Data listing
________________________________________
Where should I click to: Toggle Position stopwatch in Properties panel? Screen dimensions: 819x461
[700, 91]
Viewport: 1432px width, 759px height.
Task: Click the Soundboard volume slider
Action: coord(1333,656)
________________________________________
PROBLEM STATEMENT: Pick out every line in the items above that contains the word "Properties", and copy those lines. Case matters.

PROBLEM SOLUTION:
Where should I click to: Toggle Position stopwatch in Properties panel? Screen dimensions: 819x461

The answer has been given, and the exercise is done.